Binary classification techniques work well when the data observations belong to one of two classes or categories, such as *true* or *false*. When the data can be categorized into more than two classes, you must use a *multiclass classification* algorithm.

### Meet the data

In this exercise, you'll build a multiclass classifier to separate penguins into categories of species.

You'll be using *palmerpenguins* data, which contains size measurements for three penguin species that were observed on three islands in the Palmer Archipelago, Antarctica.

> **Citation**: The *palmerpenguins* data was collected from 2007 to 2009 by Dr. Kristen Gorman with the [Palmer Station Long Term Ecological Research Program](https://pal.lternet.edu/), part of the [US Long Term Ecological Research Network](https://lternet.edu/). The data was imported directly from the [Environmental Data Initiative](https://environmentaldatainitiative.org/) (EDI) data portal, and it's available for use by CC0 license ("No Rights Reserved") in accordance with the [Palmer Station Data Policy](https://pal.lternet.edu/data).

In R, the *palmerpenguins* package, by [Allison Marie Horst and Alison Presmanes Hill and Kristen B Gorman](https://allisonhorst.github.io/palmerpenguins/articles/intro.html), provides the data that's related to these adorable creatures.

The CSV dataset that's used in the corresponding [Python learning module](https://learn.microsoft.com/en-us/learn/modules/train-evaluate-classification-models/) can be found in the [penguins.csv file](https://github.com/MicrosoftDocs/ml-basics/tree/master/data) on GitHub.

Care for a pun? 

**Q**: What is a penguin's favorite movie?

**A**: Frozen.

With that, let's get started exploring some penguin data.

### Explore the data


In [None]:
# Load the required packages and make them available in your current R session
suppressPackageStartupMessages({
  library(tidyverse)
  library(palmerpenguins)
  library(tidymodels)
})

# Take a peek into the data
glimpse(penguins)


The data contains the following columns:

-   **species**: The name of the penguin species (Adelie, Chinstrap, Gentoo)

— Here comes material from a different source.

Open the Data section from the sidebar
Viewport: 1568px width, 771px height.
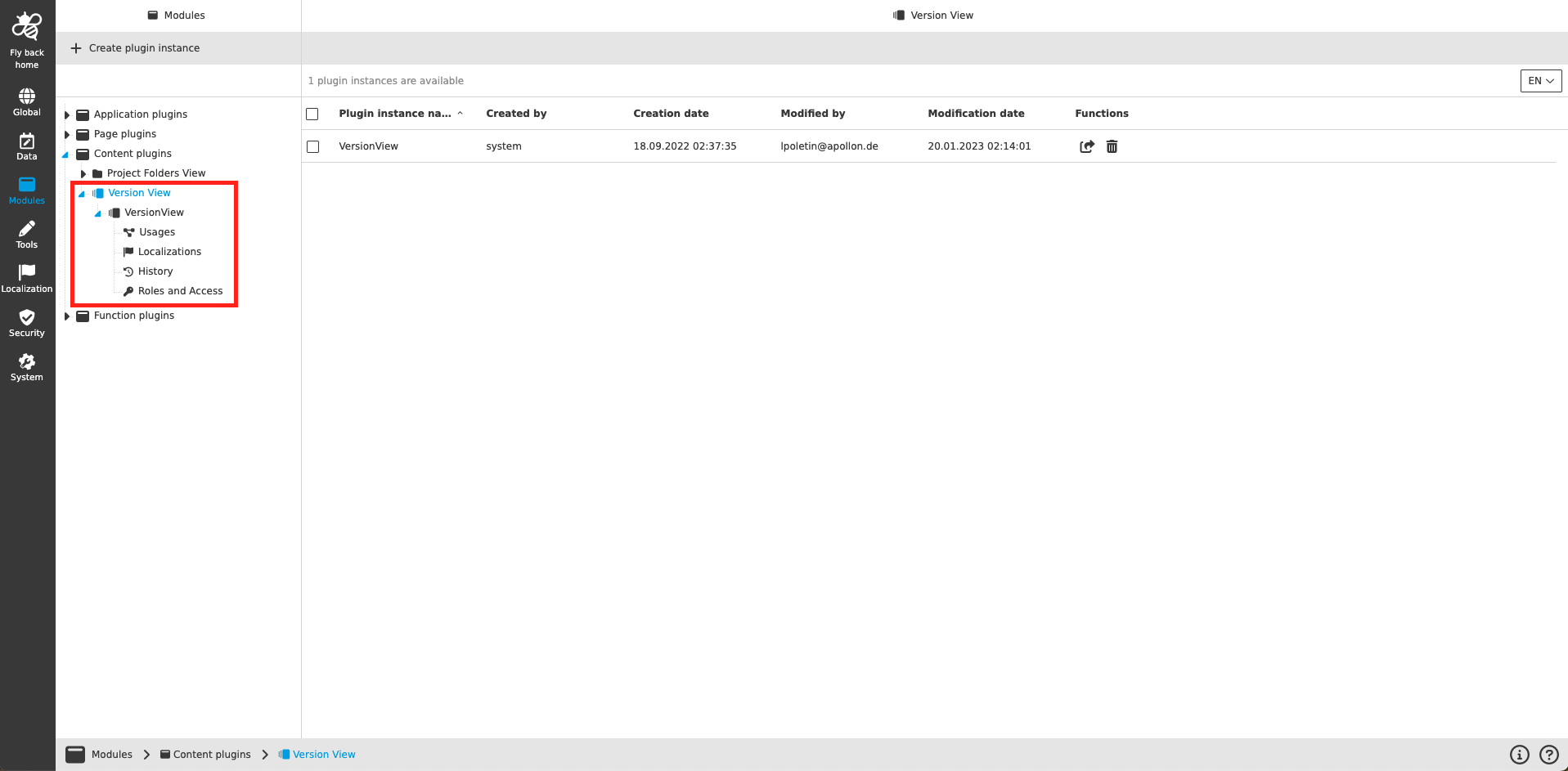coord(26,145)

-   **island**: The name of the island where the penguins were observed (in Palmer Archipelago, Antarctica)

-   **bill_length_mm (also called culmen_length)**: The length of the dorsal ridge of the penguin's bill (millimeters)

-   **bill_depth_mm (also called culmen_depth)**: The depth of the penguin's bill (millimeters)

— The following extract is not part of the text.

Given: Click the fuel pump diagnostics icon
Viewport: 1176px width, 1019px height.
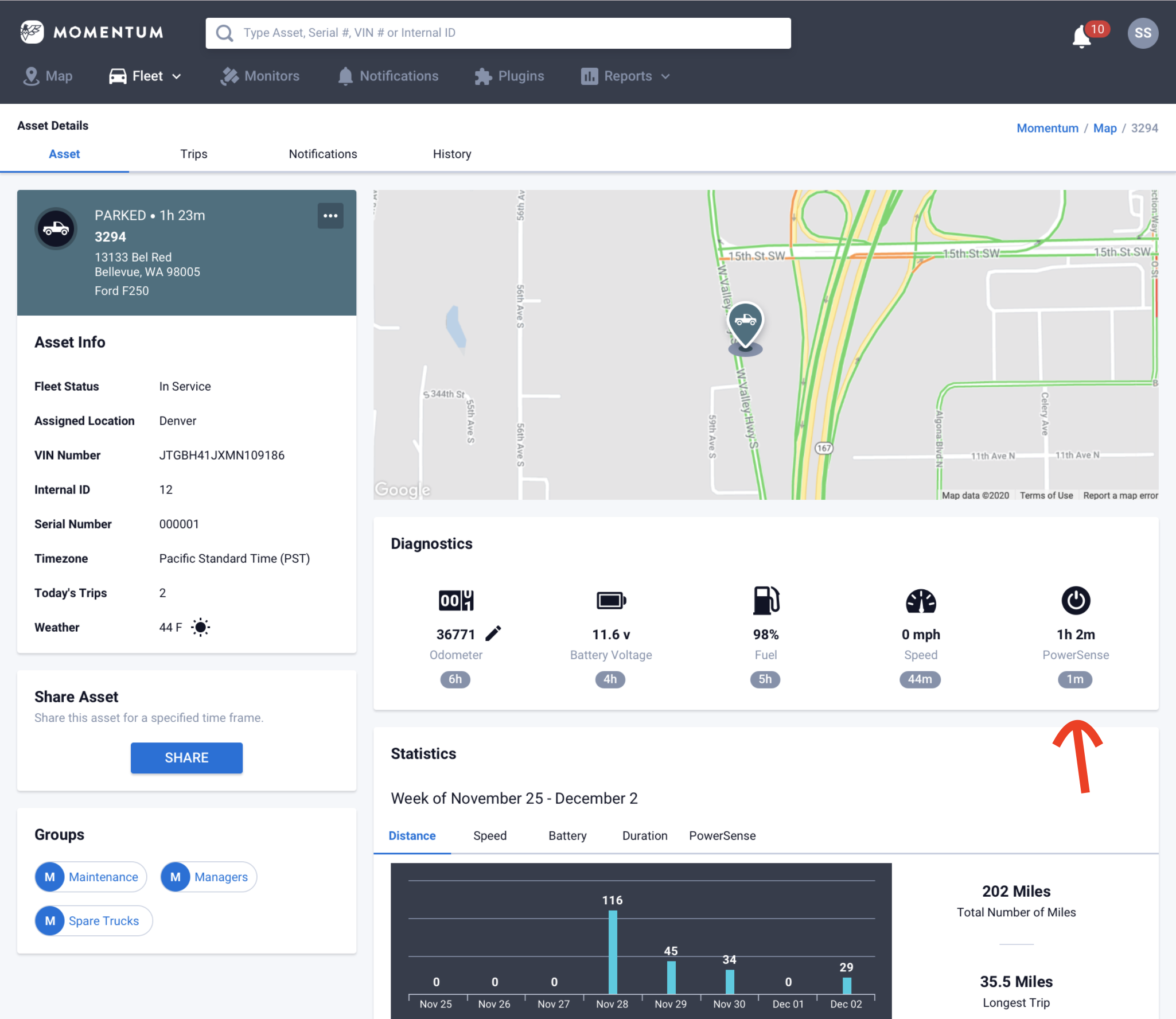Looking at the screenshot, I should (766, 600).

-   **flipper_length_mm**: The length of the penguin's flippers (millimeters)

-   **body_mass_g**: The penguin's body mass (grams)

-   **sex**: The penguin's sex (male, female)

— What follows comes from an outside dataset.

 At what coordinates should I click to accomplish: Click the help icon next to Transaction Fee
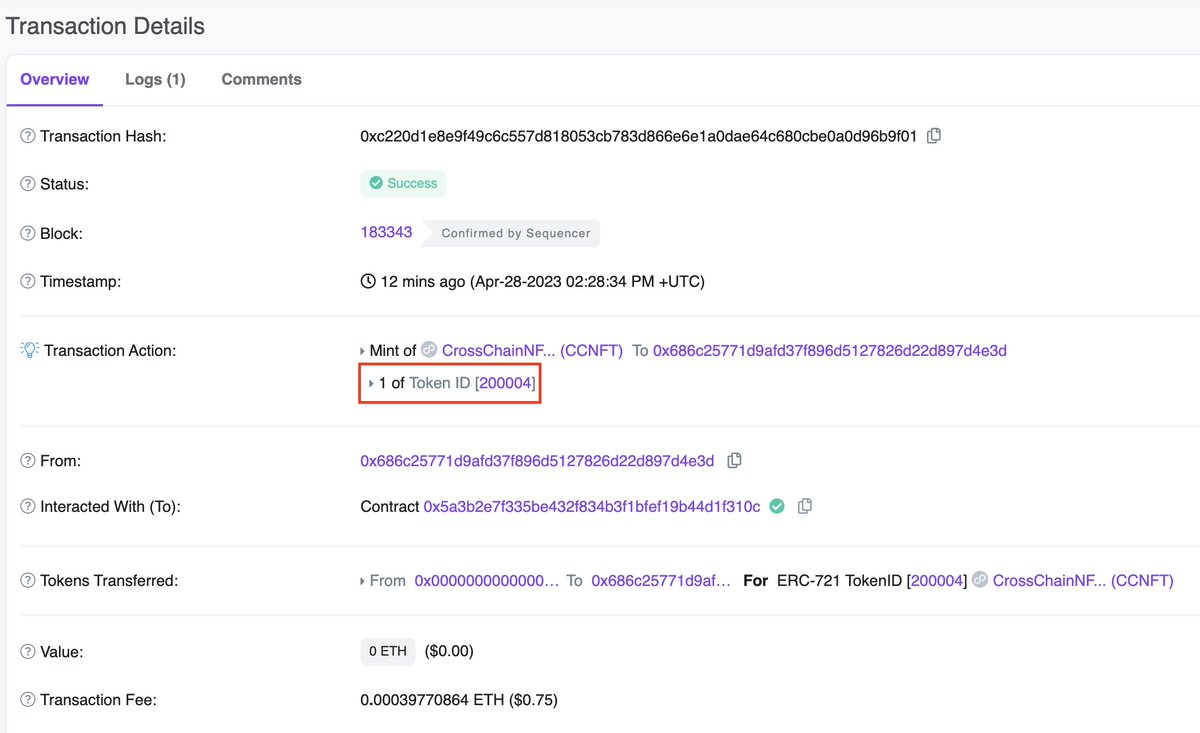[x=26, y=699]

-   **year**: The study year (2007, 2008, or 2009)

The **species** column, which contains penguin species Adelie, Chinstrap, or Gentoo, is the label that you want to train a model to predict.

The corresponding [Python tutorial](https://learn.microsoft.com/en-us/learn/modules/train-evaluate-classification-models/7-exercise-multiclass-classification) uses a dataset with the following variables: *bill_length_mm*, *bill_depth_mm*, *flipper_length_mm*, *body_mass_g*, *species*.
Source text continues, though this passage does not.